More in general about restructuring charges:
.
http://www.investopedia.com/terms/r/restructuring-charge.asp
Supporting my original point that layoffs and studio closures cost money up front, but pay off long term
So 4700 employees if I'm reading that right? That's not just contract termination fees, that's over $100k each. That will be including relocation aswell as other factors that wouldn't be relevant to the closure of studios. I'm guessing a lot of that is from the Nokia/Mobile phone stuff? I can't remember exactly what went down with that though but I know they had major changes to it last year.
It might be more than what I said but I still have a hard time believing it's enough to offset them into a negative. Xbox makes a lot of money these days I think people understimate just how much. Don't forget they have Minecraft aswell under that umbrella which has sold another 50M since MS bought it. They could be making more, absolutely, but they still make roughly a billion revenue each month. When you're making that much money a million or 2 loss here and there doesn't really move the needle.
- Console price down 1/3 (-Kinect) after 1 year ($500->350)
- At it's first post launch Black Friday you could basically get the console for half it's launch price (-Kinect) through further reductions, rebates and pack-ins
- Even bigger reductions in (parts of) Europe
- Completely dead in Japan
- Underperforming exclusive titles
- Higher cost for exclusive deals through lower marketshare
- Cost of canceled Kinect
- What? They cut the cost of kinect out the box, what does that have to do with them losing money? If anything they were probably making even more money from that and it was $399, the kinect was $150 so that essentially gave them an extra $50.
- Again irrelevant, those consoles didn't come with kinect to the whole half price (which is a ridiculous statement anyway) is nonsense. Yes the price dropped a lot but so did the cost of manufacturing said bundles making this not really relevant to wether they're losing money on it or not
- Where? Lol
- How does this make them lose money? It doesn't, they just don't get money from Japan and the stock and whatnot will reflect that. They never had Japan in the first place.
- Agree but that's not a lot and it's spread out so it will only be a couple mill loss each month of development at best, considering their revenue is around a billion each month, a million or 2 is pennies and really not gonna move the needle (FL was roughly ~1.5M a month and that was an expensive game)
- Which exclusives? By the time lower marketshare was known the only deal that's really been done is ROTR and I DR4 and we don't know how much that cost but I doubt it's a whole lot in the grand scheme of things - hell we don't even know if money exchanged hands, or if they just gave up part of their 30% cut.

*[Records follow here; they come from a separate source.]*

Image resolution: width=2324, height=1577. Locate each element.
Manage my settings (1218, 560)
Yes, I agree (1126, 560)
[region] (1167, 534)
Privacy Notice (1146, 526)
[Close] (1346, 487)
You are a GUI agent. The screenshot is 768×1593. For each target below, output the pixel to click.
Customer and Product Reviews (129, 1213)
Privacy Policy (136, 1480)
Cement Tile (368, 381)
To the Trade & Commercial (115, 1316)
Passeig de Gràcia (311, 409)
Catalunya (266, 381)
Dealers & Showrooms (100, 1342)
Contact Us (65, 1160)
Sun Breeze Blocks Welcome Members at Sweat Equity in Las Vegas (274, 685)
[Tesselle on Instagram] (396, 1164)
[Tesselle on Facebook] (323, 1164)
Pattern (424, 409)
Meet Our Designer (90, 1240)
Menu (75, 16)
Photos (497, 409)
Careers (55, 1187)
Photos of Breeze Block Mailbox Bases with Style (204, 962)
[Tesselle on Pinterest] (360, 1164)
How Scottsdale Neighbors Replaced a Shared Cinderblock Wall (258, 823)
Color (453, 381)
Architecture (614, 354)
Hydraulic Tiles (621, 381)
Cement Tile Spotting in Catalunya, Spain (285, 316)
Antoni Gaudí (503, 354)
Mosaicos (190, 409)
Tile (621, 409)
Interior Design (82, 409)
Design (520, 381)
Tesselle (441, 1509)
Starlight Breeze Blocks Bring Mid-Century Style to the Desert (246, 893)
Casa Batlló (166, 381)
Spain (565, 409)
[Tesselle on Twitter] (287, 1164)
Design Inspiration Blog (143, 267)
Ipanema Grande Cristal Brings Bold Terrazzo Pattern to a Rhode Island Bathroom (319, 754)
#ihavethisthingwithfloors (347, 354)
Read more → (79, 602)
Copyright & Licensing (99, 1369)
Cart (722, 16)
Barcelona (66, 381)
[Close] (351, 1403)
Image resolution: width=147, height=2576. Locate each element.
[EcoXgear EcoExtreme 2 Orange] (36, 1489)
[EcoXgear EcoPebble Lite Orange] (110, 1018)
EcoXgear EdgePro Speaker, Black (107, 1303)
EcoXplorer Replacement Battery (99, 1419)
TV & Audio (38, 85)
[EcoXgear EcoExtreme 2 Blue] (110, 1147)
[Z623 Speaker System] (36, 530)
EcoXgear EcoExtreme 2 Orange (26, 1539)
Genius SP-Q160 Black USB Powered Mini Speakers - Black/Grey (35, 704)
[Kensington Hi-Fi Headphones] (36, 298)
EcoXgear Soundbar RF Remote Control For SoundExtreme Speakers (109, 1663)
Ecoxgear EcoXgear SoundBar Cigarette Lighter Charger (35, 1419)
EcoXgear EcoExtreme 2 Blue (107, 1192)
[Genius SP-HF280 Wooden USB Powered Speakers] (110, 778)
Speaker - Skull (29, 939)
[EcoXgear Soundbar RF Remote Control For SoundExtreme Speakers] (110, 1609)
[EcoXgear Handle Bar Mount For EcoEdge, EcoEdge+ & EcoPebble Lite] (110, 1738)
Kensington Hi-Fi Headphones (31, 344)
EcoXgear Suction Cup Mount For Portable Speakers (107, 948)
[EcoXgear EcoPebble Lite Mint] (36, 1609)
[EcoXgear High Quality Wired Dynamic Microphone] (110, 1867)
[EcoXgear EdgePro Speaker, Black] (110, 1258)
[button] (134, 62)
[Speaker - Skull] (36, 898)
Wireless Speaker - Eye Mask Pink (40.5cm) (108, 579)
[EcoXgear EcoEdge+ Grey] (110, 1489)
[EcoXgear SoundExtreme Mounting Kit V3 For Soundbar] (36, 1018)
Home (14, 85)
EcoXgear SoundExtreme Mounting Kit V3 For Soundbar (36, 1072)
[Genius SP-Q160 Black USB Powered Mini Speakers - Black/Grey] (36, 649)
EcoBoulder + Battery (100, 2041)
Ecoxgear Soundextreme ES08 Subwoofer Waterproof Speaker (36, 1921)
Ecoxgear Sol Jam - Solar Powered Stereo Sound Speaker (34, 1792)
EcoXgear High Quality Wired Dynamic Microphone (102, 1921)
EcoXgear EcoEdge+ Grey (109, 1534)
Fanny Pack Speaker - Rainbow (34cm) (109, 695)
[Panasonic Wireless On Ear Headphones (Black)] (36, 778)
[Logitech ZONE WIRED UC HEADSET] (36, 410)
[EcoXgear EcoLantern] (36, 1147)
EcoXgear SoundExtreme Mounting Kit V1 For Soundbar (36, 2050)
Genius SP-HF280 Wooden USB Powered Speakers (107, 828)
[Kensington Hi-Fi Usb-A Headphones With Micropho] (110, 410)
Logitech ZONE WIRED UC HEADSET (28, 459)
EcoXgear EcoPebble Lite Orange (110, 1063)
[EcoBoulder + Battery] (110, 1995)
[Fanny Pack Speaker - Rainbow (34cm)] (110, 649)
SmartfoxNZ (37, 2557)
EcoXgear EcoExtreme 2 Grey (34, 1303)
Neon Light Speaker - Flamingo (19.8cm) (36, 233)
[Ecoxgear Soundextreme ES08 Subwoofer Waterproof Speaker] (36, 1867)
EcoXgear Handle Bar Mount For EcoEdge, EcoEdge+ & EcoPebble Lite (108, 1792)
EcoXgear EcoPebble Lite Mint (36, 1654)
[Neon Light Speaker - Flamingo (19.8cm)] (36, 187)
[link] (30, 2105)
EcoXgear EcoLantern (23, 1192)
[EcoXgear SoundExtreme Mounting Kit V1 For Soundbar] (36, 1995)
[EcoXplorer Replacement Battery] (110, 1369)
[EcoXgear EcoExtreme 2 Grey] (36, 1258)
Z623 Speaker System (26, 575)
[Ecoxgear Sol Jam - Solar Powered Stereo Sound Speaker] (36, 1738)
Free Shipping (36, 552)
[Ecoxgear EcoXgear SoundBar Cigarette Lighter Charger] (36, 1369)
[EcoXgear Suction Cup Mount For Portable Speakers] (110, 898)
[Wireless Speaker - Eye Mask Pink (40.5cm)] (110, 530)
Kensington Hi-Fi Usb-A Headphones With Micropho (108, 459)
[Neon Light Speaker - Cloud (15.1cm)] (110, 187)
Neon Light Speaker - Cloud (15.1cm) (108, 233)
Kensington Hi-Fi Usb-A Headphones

- How do you know it cost them money to kill off kinect? It's not like those kinect bundles were lying about, they eventually got sold. Does it cost money to slow down production of an item? If so, any idea how much?
your whole argument for them losing money is basically "the cost of the items went down" while ignoring so did the manfucaturing costs meaning it's possible (and likely) they evened themselves out, actually made more per item or didn't take as big of a hit as you seem to think. Dropping from $499 to $399 with kinect removal wasn't really a price drop in the normal sense.